The result was a set of principles focusing on reliability, safety, privacy, security, accountability and transparency. These amount to an AI standard that is applied across the business and is operationalised through engineering practices, for example, that ensure the principle is put into practice.
Once principles and frameworks have been developed, the next challenge is implementation, and leadership is critical.
Leading on AI: Board accountability
The EU AI Act already includes obligations for AI literacy among boards and leadership teams. Nasser believes: “AI accountability is going to become an absolute requirement for boards to comply with, and for CEOs to lead with.” He has witnessed growing focus from boards: “One thing that’s changed in the past 18 months is the attention that boards are putting on making sure they have the right approach to governance and that it reflects the implication of the technology across their organisation because this is a technology which is changing go-to-market, it’s changing research and development, it’s changing supply chain management, it’s changing employee productivity and workforce development. So it has a broad implication across organisations, which I think means that boards are much more focused.”
“We need to instill a self-learning culture. You can’t expect to arrive at a board meeting once a month and then learn about AI at the board meeting. We all need a commitment to double down on AI literacy because that puts you in a position to make informed decisions if you’re a boardroom, for example, or a CEO.”
— Dale Waterman, Principle Solution Designer, Diligent.
Cook acknowledges the scale of assimilating all the information boards needed to move forward on AI, but cautions that trying to figure everything out before moving forward is not a competitive approach: “The technology is so important to competitive differentiation and opportunity, so companies need to be involved in AI. The question is, how do they do that appropriately?”
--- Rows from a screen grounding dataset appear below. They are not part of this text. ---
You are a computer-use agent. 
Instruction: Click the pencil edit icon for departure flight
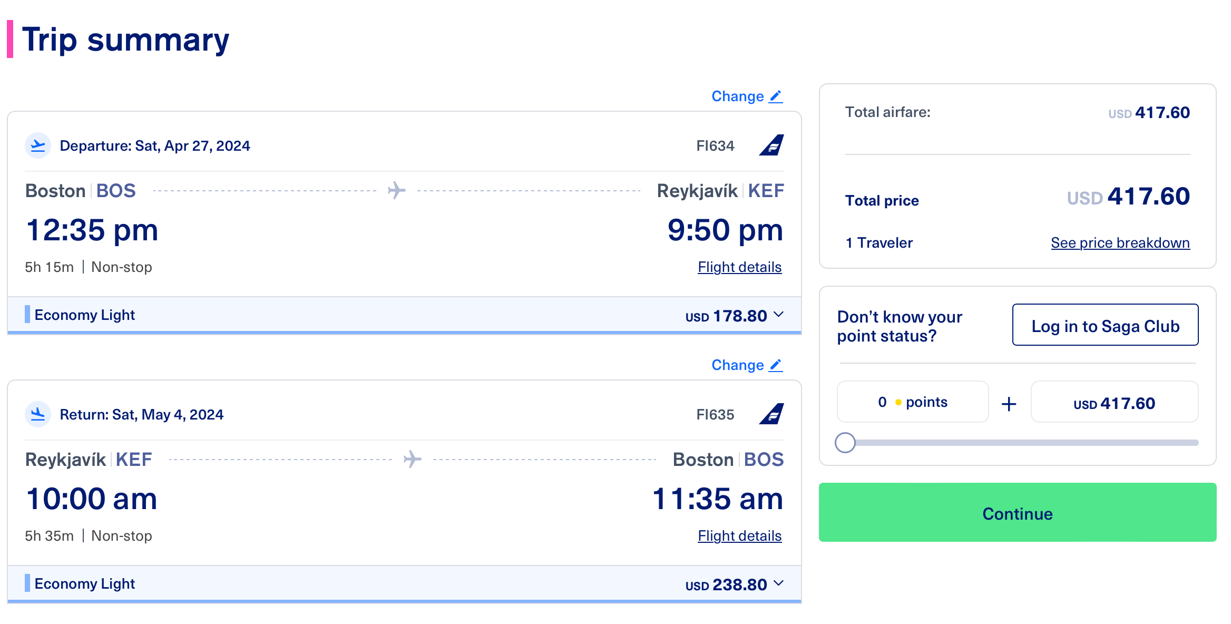776,96
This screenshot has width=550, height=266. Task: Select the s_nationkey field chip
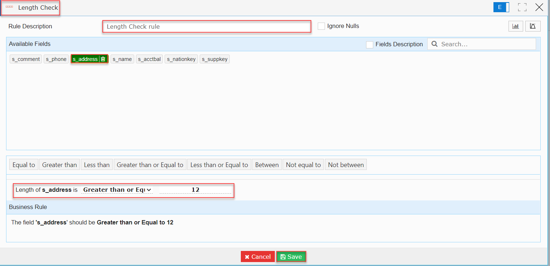181,59
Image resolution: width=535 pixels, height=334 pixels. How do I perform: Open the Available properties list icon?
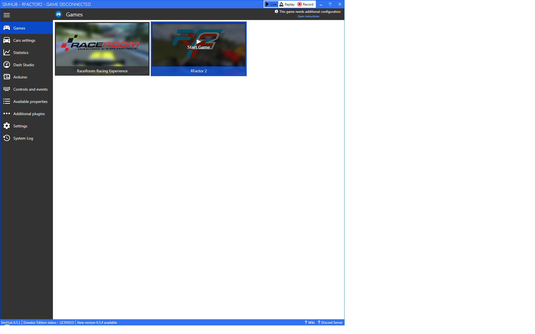click(x=7, y=102)
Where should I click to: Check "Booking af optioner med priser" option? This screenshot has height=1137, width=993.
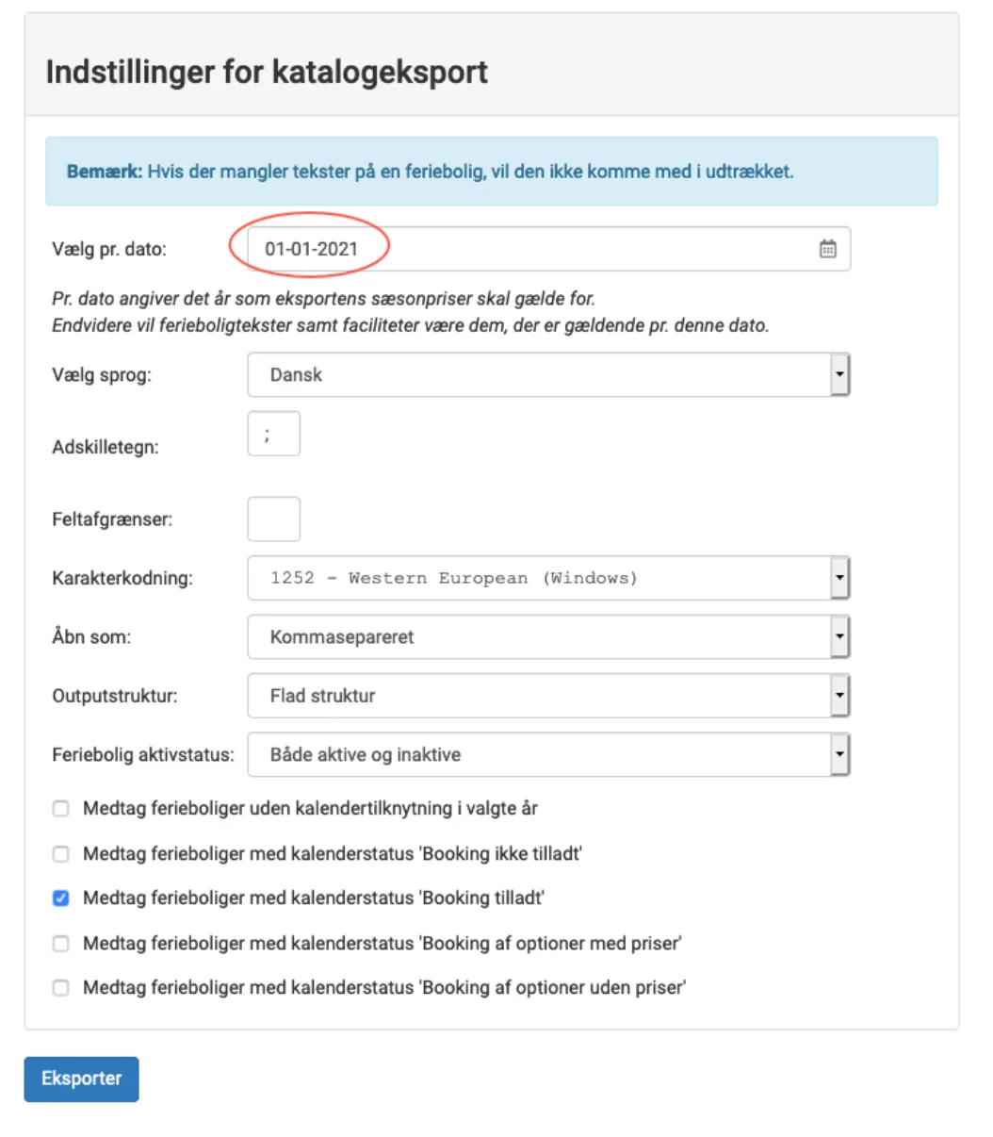pyautogui.click(x=61, y=944)
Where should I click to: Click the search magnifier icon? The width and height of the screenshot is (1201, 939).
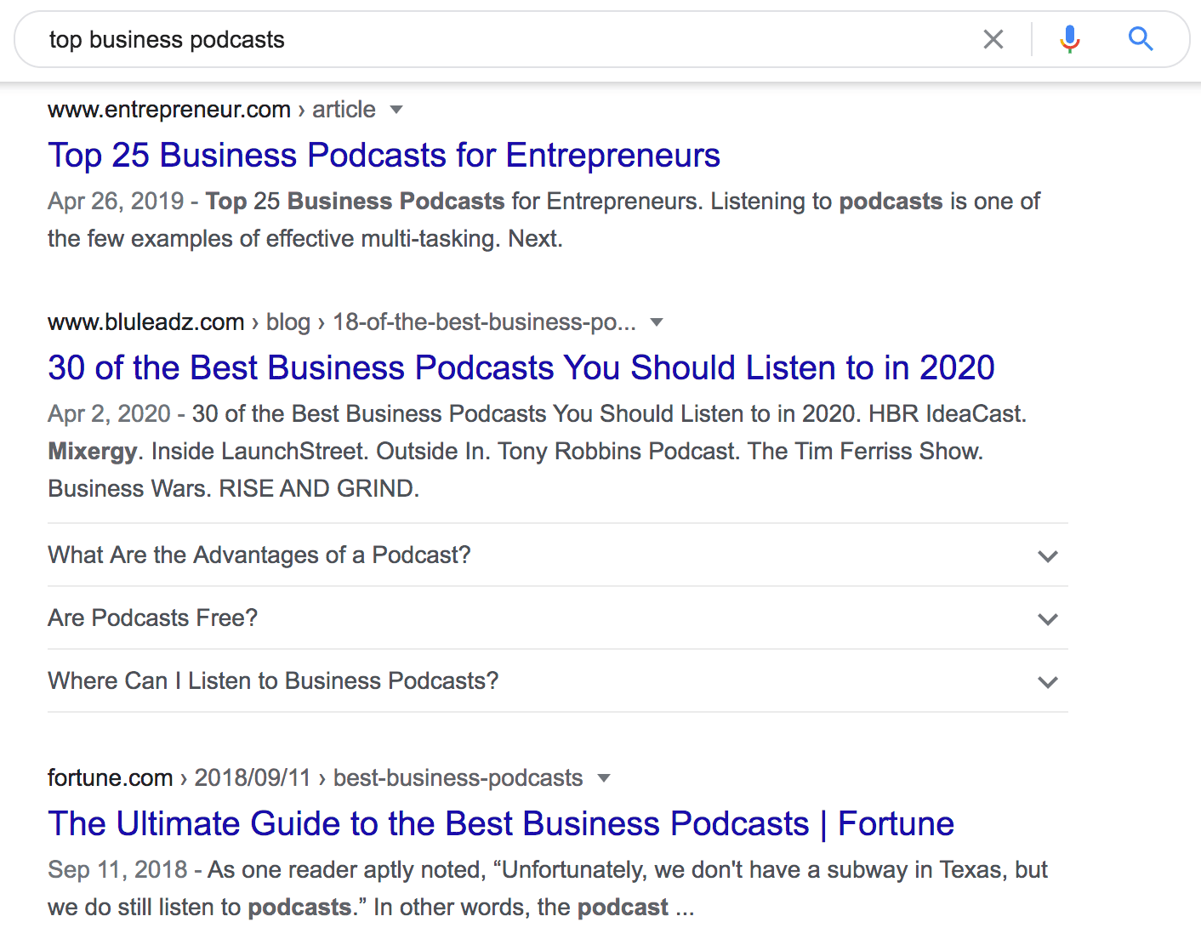coord(1141,39)
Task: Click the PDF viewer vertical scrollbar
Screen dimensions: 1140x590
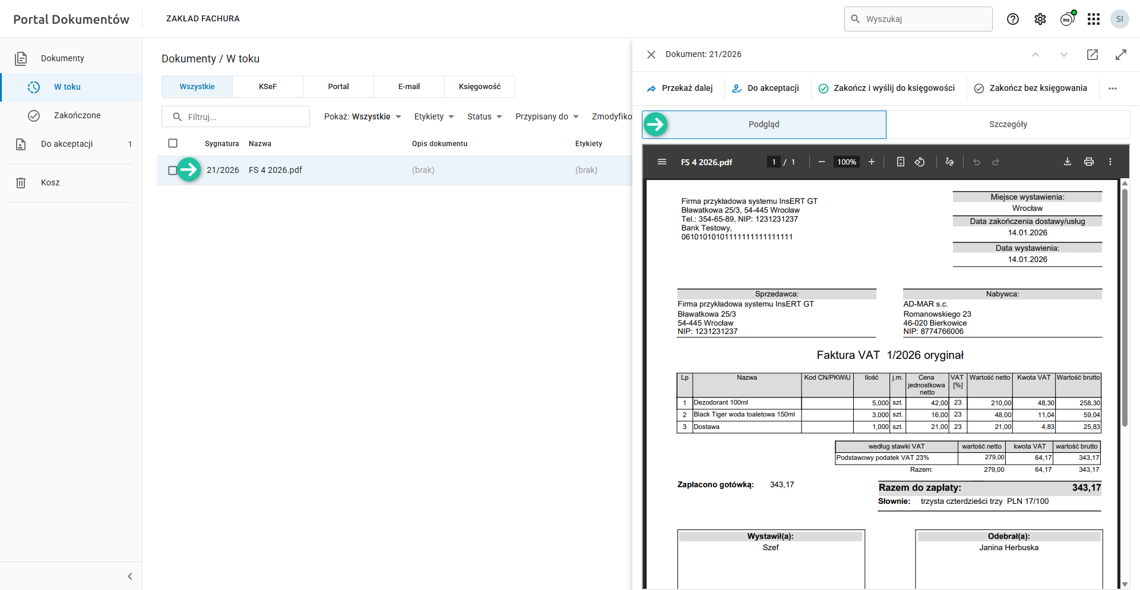Action: tap(1125, 309)
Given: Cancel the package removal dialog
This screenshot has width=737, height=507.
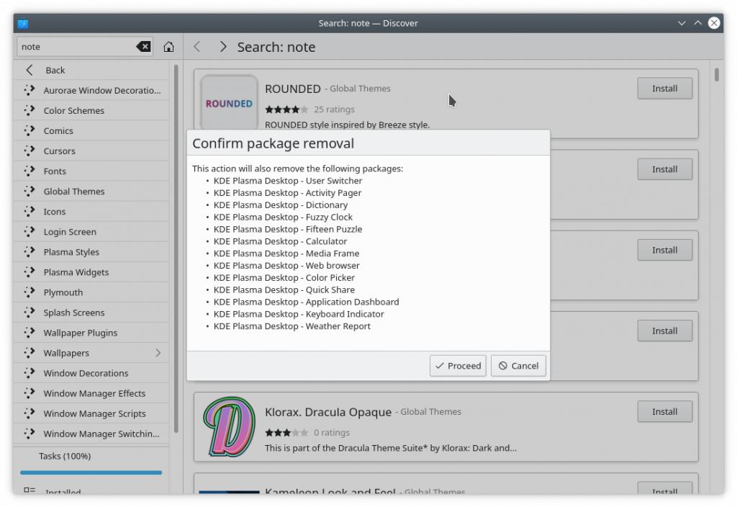Looking at the screenshot, I should point(518,366).
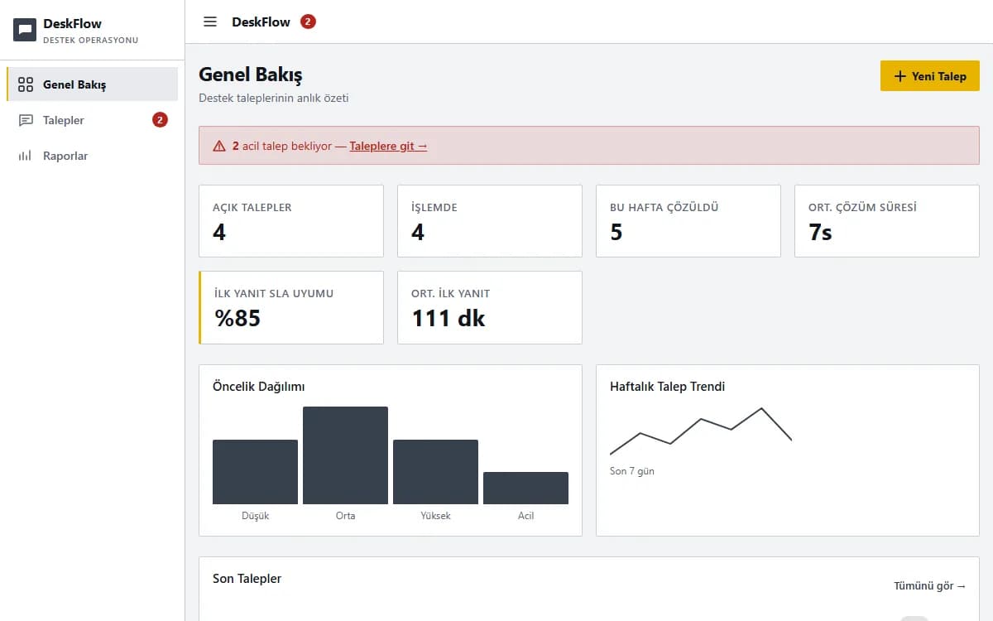Viewport: 993px width, 621px height.
Task: Click the Orta priority bar in chart
Action: [345, 455]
He advises boards to draw on the expertise of large companies spearheading AI, like Microsoft, and trade associations: “There’s a lot of the trade associations, which are creating the sets of materials you can leverage to get yourself across the issues. Making sure you’re aware of what the technology is doing and how it’s being used in your organisation is a big way to manage the risks you may be exposed to.”
AI regulations: the ultimate risks
Perhaps the greatest business risk around AI regulations right now is the risk of doing nothing. You can decide how you’d like to approach it, but I think every company needs to have a considered approach, decide their ambitions, and then start a journey because sitting, watching, and waiting is not a fad; it’s not going away.